● TASK TO COMPLETE
Please repeat, exactly and without pictures, the lines of the entries below that run from the one containing "[button] (206, 103)" through the one containing "Contact (381, 9)".

● DATA SHOWN
>>>

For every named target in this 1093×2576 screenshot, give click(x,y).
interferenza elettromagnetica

<<<
>>>

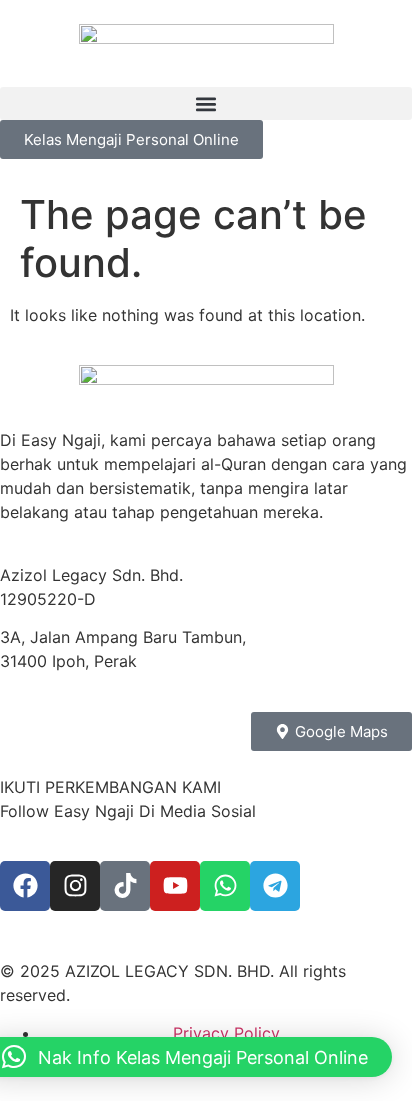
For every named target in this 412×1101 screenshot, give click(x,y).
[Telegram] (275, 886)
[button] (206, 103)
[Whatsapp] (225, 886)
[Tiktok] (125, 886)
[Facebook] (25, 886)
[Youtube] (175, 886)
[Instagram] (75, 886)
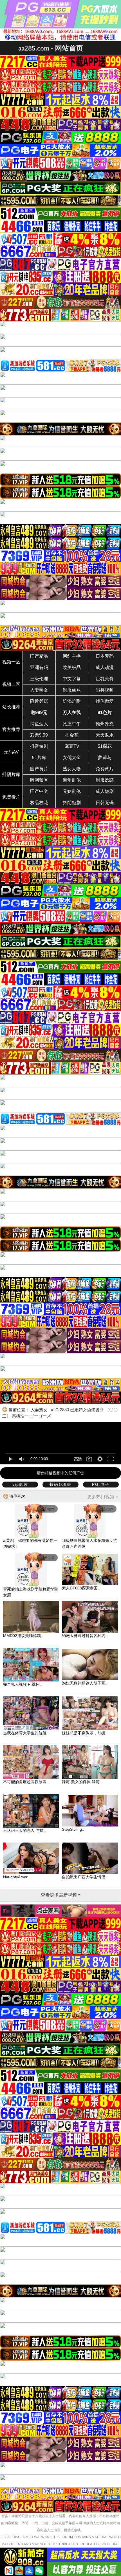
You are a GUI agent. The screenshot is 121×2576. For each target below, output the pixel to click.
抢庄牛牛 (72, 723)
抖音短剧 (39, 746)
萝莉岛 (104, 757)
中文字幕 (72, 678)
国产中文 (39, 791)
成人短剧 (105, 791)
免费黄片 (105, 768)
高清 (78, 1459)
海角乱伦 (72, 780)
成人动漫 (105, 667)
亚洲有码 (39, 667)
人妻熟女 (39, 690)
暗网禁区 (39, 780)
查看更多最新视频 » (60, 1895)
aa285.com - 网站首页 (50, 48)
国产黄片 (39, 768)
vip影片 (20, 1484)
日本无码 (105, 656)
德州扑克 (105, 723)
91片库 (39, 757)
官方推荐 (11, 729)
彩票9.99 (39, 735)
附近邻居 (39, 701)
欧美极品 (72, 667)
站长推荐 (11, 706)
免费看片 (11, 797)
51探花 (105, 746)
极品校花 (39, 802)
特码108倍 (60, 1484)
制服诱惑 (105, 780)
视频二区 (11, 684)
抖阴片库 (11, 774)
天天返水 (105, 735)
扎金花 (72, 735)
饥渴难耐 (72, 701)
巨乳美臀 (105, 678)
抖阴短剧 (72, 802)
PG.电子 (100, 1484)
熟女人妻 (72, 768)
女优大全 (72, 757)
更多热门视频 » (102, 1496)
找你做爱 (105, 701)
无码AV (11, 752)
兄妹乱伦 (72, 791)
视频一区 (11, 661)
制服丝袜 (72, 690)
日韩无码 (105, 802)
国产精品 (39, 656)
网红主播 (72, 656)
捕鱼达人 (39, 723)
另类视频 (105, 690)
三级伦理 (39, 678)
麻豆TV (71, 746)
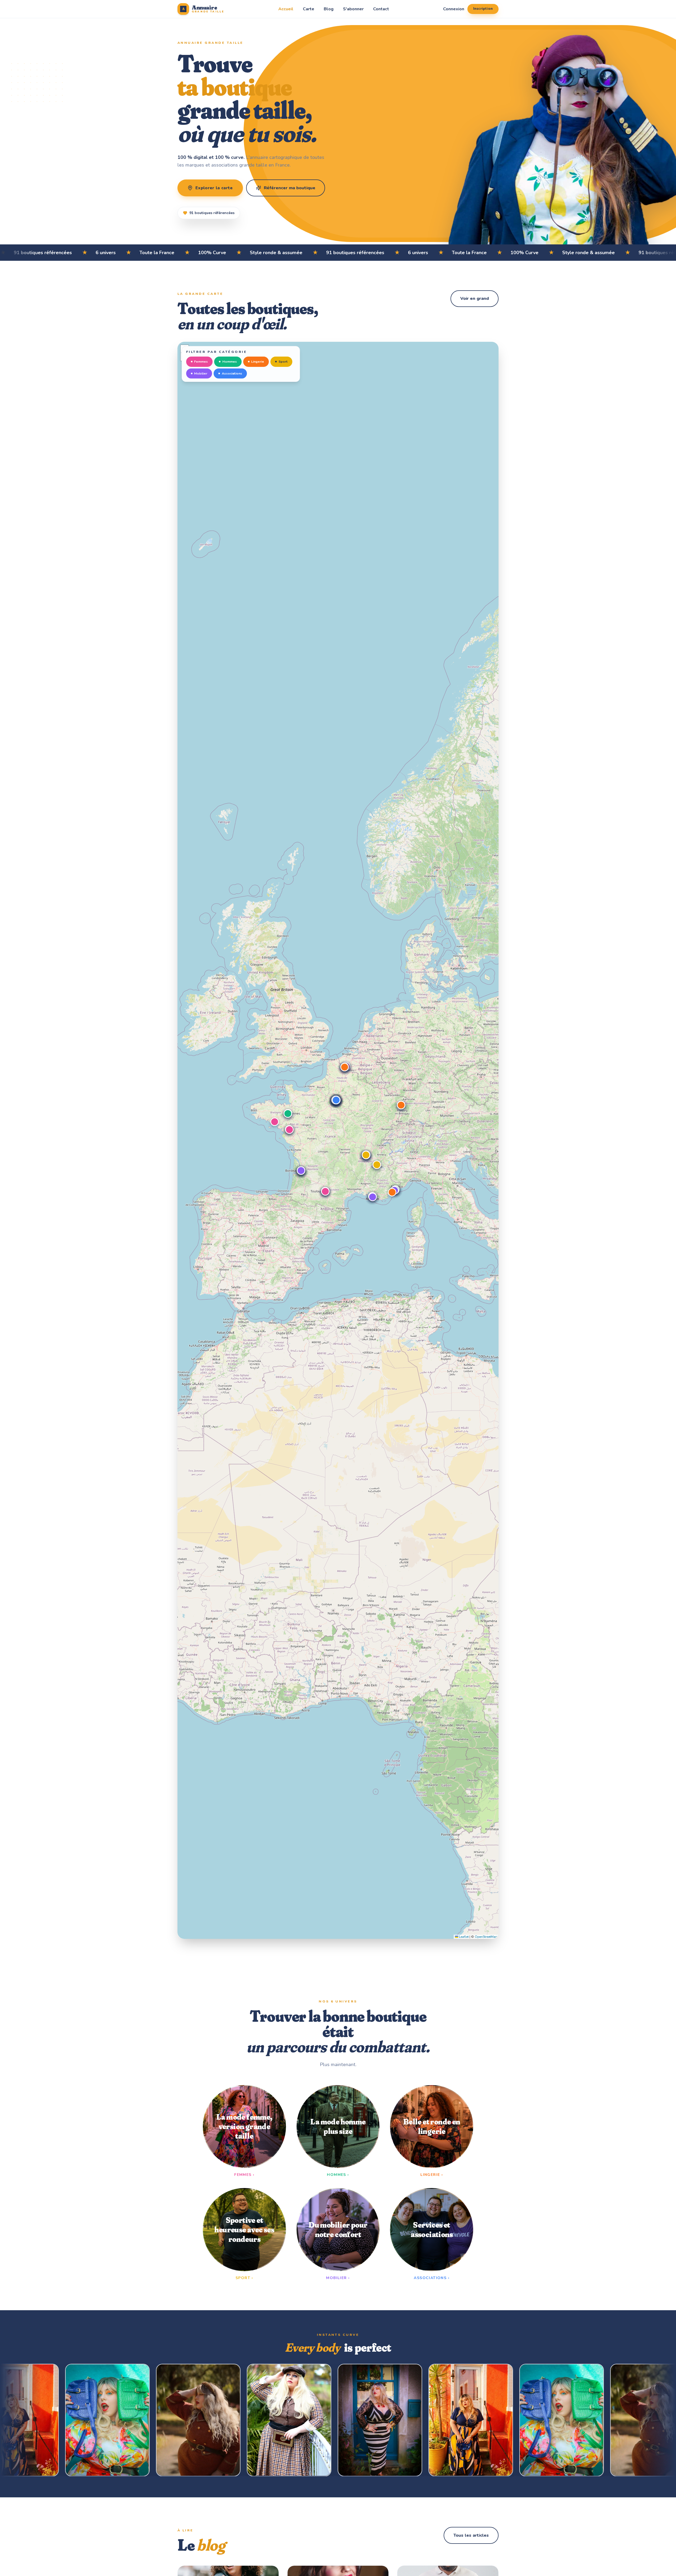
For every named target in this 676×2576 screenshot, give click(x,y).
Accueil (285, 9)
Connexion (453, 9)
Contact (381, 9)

<<<

● WRITTEN SOLUTION
[button] (206, 103)
[Whatsapp] (225, 886)
[Tiktok] (125, 886)
[Facebook] (25, 886)
[Youtube] (175, 886)
[Instagram] (75, 886)
You are a GUI agent. The screenshot is 121×2576. For each target below, output the pixel to click.
抢庄牛牛 (72, 723)
抖音短剧 (39, 746)
萝莉岛 (104, 757)
中文字幕 (72, 678)
国产中文 (39, 791)
成人短剧 (105, 791)
免费黄片 (105, 768)
高清 (78, 1459)
海角乱伦 (72, 780)
成人动漫 (105, 667)
亚洲有码 (39, 667)
人妻熟女 (39, 690)
暗网禁区 (39, 780)
查看更多最新视频 » (60, 1895)
aa285.com - 网站首页 (50, 48)
国产黄片 (39, 768)
vip影片 (20, 1484)
日本无码 (105, 656)
德州扑克 (105, 723)
91片库 (39, 757)
官方推荐 (11, 729)
彩票9.99 (39, 735)
附近邻居 (39, 701)
欧美极品 (72, 667)
站长推荐 (11, 706)
免费看片 (11, 797)
51探花 (105, 746)
极品校花 (39, 802)
特码108倍 (60, 1484)
制服诱惑 (105, 780)
视频二区 (11, 684)
抖阴片库 (11, 774)
天天返水 (105, 735)
扎金花 (72, 735)
饥渴难耐 (72, 701)
巨乳美臀 (105, 678)
抖阴短剧 (72, 802)
PG.电子 (100, 1484)
熟女人妻 (72, 768)
女优大全 (72, 757)
更多热门视频 » (102, 1496)
找你做爱 (105, 701)
无码AV (11, 752)
兄妹乱伦 (72, 791)
视频一区 (11, 661)
制服丝袜 (72, 690)
日韩无码 (105, 802)
国产精品 (39, 656)
网红主播 (72, 656)
捕鱼达人 (39, 723)
另类视频 (105, 690)
三级伦理 (39, 678)
麻豆TV (71, 746)
For every named target in this 676×2576 screenshot, give click(x,y).
Accueil (285, 9)
Connexion (453, 9)
Contact (381, 9)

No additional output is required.